Der Grund: Sie ritt den dreijährigen Hollyday, ihren absoluten Liebling, der im Sieglosenrennen zunächst meilenweit hinter dem Feld galoppierte, um am Ende noch weit nach vorne heranzulaufen. Am Ende war er gerade einmal fünf Längen hinter der Siegerin La Calera. ‚Als er in der Zeitung als krasser Außenseiter gekennzeichnet war und bei 350 am Toto stand, war ich schon etwas sauer. So schlecht ist er nicht. Natürlich waren jetzt keine besonders starken Pferde im Rennen, aber er wird seinen Weg machen.
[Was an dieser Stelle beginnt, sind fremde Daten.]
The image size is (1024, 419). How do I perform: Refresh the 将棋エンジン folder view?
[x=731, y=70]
Ich glaube schon, dass er dreijährig ein Rennen gewinnen kann.‘
Womit wir wieder beim Stichwort wären, denn das nächste Rennen gewann sie mit Amondaro, wobei sie aber nicht besonders aus sich herausgehen musste, da der Schützling von Ralph Schaaf völlig überlegen war. ‚Beim letzten Mal war ich mit ihm auf 1900 Metern Zweiter, ich hatte mir schon gedacht, dass die weitere Distanz für ihn nicht verkehrt ist.‘
Zwei Siege, eigentlich hatte Katharina damit ihr Soll für diesen Tag erfüllt, aber das Schicksal meinte es noch besser mit ihr. Da Carolin Lippert verletzungsbedingt für den Ritt auf der von Hans Blume trainierten Lavender Blue im Augleich III nicht zur Verfügung stand, sprang die Dortmunderin ein.
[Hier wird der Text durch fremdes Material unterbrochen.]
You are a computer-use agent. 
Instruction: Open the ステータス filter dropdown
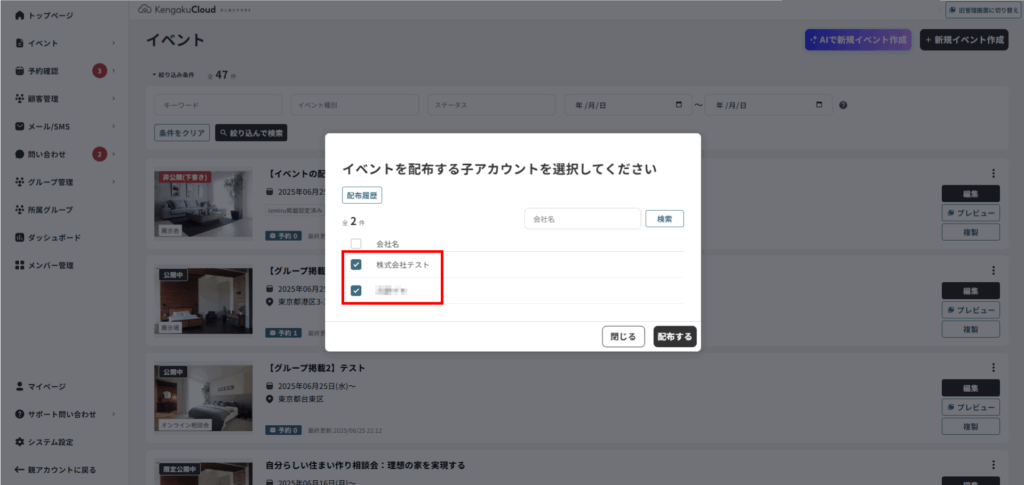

‚Herr Ording vom Rennverein hatte das vermittelt, das war sehr nett‘, sagt die Blondine, für die es von nun an aber ein kleines Problem gibt, denn da Amondaro der 40. Sieger ihrer Karriere war, hat sie in Zukunft nur noch zwei Kilo Erlaubnis.
Doch dass es auch damit geht, bewies sie auf Lavender Blue. Start-Ziel teilte sie der Stute alles bestens ein, auch wenn es noch eine Überprüfung seitens der Stewards zu überstehen galt. ‚Ich wusste, dass sie vorne gehen muss und dass man bei ihr den Stock nicht einsetzten darf. Deshalb habe ich sie nur mit den Händen geritten‘, sagte die ‚Frau des Tages‘ der Neusser Samstags-Veranstaltung. Der dritte Sieg war perfekt.
‚Es war wirklich ein Super-Horoskop, und es hatte Recht. Drei Siege an einem Tag sind mir noch nie gelungen, ich hatte im letzten Jahr in Verden zwei Rennen an einem Tag gewonnen. Erst abends habe ich das alles so richtig realisiert. Groß gefeiert habe ich aber nicht mehr. Ich bin mit dem Transporter nach Hause gefahren, war dann auch richtig kaputt, und am nächsten Tag musste ich ja auch wieder reiten.‘
Als nächstes Ziel peilt die Frau ohne Gewichtsprobleme (‚ich kann soviel essen, wie ich will, es kommt einfach nichts ran, mein Bruder Pascal ist immer ganz neidisch auf mich‘) nun natürlich den 50. Sieg an.
‚Ich weiß, dass es später ohne die Erlaubnis schwer wird, das ist ganz klar. Vielleicht ist es ein Plus, dass ich 50 Kilo reiten kann, soviele Leichtgewichtsjockeys gibt es ja auch nicht. Auf jeden Fall kann ich mir nichts Schöneres vorstellen, als mit Pferden zu arbeiten.‘ Bleibt zu hoffen, dass Katharina das noch möglichst lange tut.